In difficult times carry something beautiful in your mind. Shout out to all the other awesome women in their 50s.
You can plant five varieties of tomatoes on the same day. Each with a different “harvest in xx days” listed on the seed packet. All the tomatoes will be ripe at the same time. Seed packets lie.
Toxic people aren’t worth it.
Take time out to look at the night sky. Learn to navigate by the stars. It gives you a sense of proportion and keeps you humble. Find Sirius the brightest star. Light from Sirius takes 9 years to get here.
Never give up on something that you can’t go a day without thinking about.
Some people are nice Some people are nasty.
Your new life starts everyday.
Every day some poor bugger wakes up dead and it could be any of us. We only get one crack at this life and none of us know when or how it'll finish. Do what makes you happy.
Biggest life lesson for me has been trust your gut.
You can’t change the past. You can change your responses to things.
Engage with small humans. They understand way more than they can verbalize.
How you look now.... That's the best you're ever going to look.
Have spent most of my working life in technical worlds: It's all about people. Takes seconds to do damage and lifetimes to make it right. Don't right off strange bedfellows. You're not the most important person in the room.
Be your best friend.
You take yourself wherever you go … spent 30 years abroad so I know this much is true!
Don’t sweat the small stuff! Particularly useful for parents.
Be Kind. Also expressed as "if you can make someone's day, even if it takes a reasonable amount of effort, you should."
So much great advice here so I’ll just add: As human beings, we need each other - we are inextricably linked. And there are good people everywhere. This thread demonstrates both of these lessons.
Love your body. It will never be as perfect as it is today. Your body carries your brain around, it is AMAZING so be nice to it xx
Oh and appreciate being alive - every single day, appreciate it! There are so many in life that have not made it this far, you are one of the truly lucky ones even if it doesn't feel like it some days. Look for the tiny dots of beauty xx
Life begins at 50. Go for it.
If you are not enjoying every single second of social media, stay off social media. It only exists nowadays to harm those it finds fragile.
Your 50s are a good time to learn to use power tools.
If you have to cry, do it in the shower.

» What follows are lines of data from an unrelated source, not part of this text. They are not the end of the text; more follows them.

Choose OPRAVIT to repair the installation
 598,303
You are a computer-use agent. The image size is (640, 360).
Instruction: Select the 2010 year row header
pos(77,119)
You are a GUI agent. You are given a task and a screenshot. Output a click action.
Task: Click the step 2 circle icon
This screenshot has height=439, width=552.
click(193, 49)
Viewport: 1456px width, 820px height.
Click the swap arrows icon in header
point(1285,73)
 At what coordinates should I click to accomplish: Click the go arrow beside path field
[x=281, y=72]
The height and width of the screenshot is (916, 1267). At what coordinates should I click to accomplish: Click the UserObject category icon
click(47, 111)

Then dry your tears and face the day.
By 50, you know what you know.
People are the sum of all the things that make them, including their life experiences and the influence of the family environment. As a consequence a lot of people find it hard to understand that which they have no personal experience of. It's tough but try not to judge too hard
Don't sweat the small stuff :-) When you look back in life, dwelling on the bad things and bad people is a waste of time.
Our lives are like a book. Many chapters, some good, some bad, some fun, some sad. A new chapter is but a page turn away.

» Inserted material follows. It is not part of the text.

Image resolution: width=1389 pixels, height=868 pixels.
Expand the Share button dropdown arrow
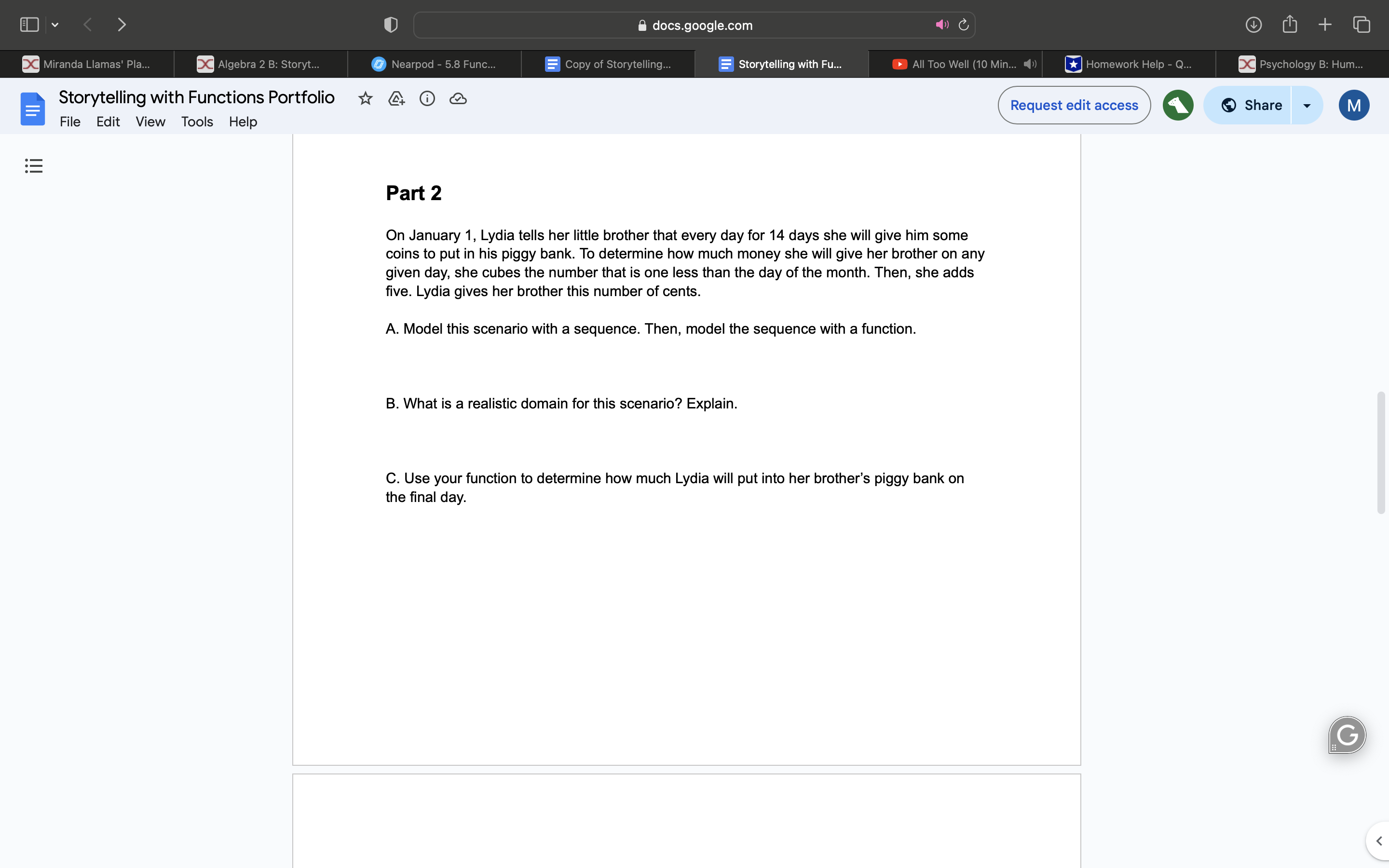[x=1307, y=105]
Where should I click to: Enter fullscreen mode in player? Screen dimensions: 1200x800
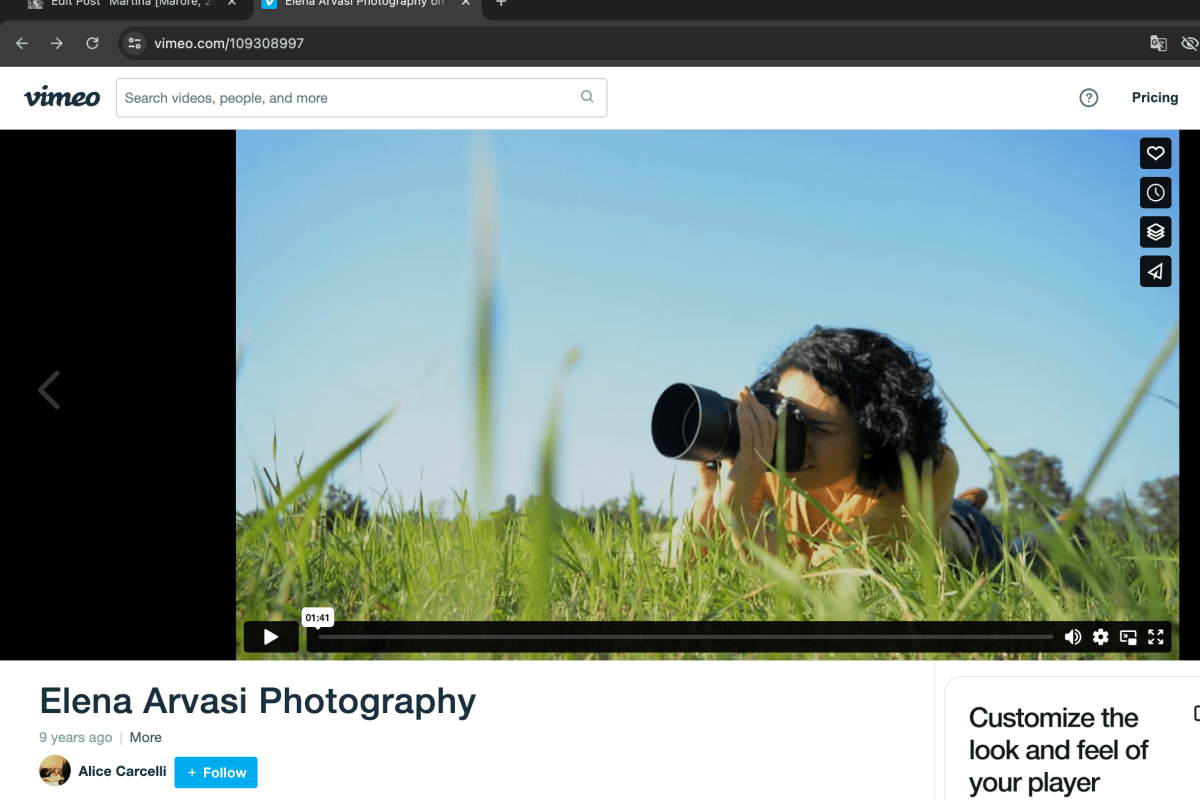pyautogui.click(x=1156, y=637)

Just be you. 100% unapologetic you. The energy its takes to be anything other just isn't worth it. There is an amazing collection of opinions and personalities around us and we all learn in our own time to embrace most as they are.
You’re weird, I’m weird, we’re all weird. Normal doesn’t exist! Your weirdness makes you you so don’t apologies for it, bless people with it!

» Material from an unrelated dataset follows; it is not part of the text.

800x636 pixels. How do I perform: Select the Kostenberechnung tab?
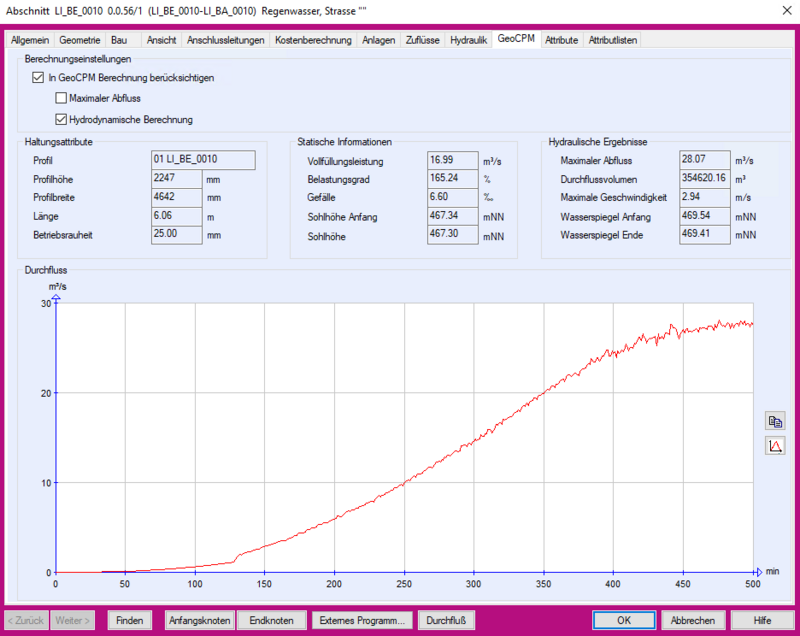[x=313, y=40]
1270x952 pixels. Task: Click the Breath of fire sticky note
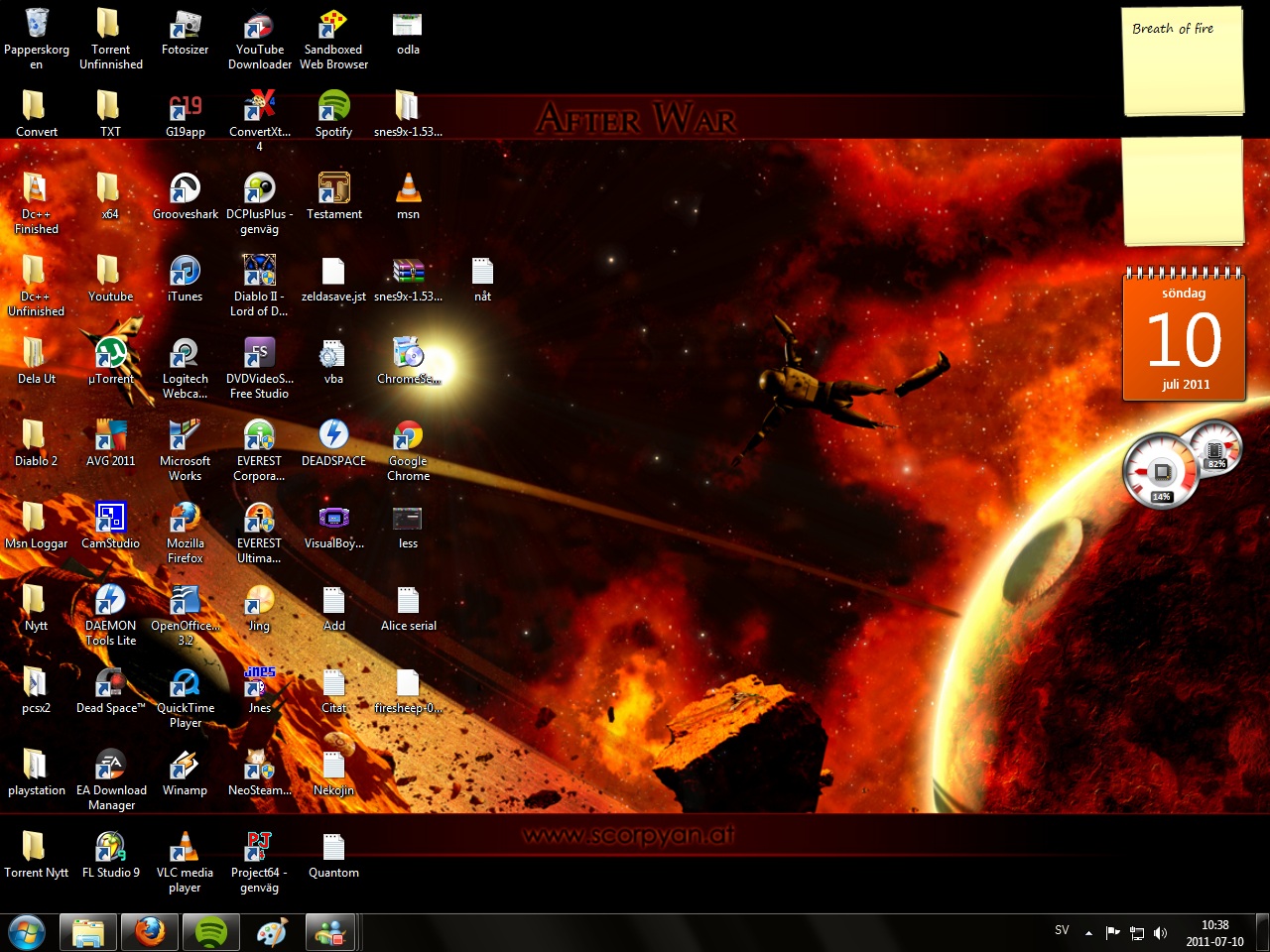tap(1183, 61)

Don't report about US human rights abuses or you'll spend your 50th Birthday in solitary confinement.
Nobody cares as much as you do.
And here’s my 5 cents worth in the form of a simple sauerkraut recipe made from a few very simple things from the garden and the pantry.
Trust Your Gut Sauerkraut
Ingredients
1 small red cabbage
2 -3 red beets
1 Tbls caraway seeds or cumin if you prefer
2 Tbls Himalayan pink salt
Method
Shred the cabbage and beets in a food processor using the grater option.
Toss with the seeds and salt, massaging well with your hands (very therapeutic)
Let is sit for 30 minutes.
Spoon it into a large jar and press it down hard as you go so the juices come to the top and cover the cabbage. Leave 3cm of room at the top of the jar.
Place a weight on top to help the juices rise then seal loosely and keep at room temperature for 1 – 3 days.
Transfer to the fridge where it will keep for several months.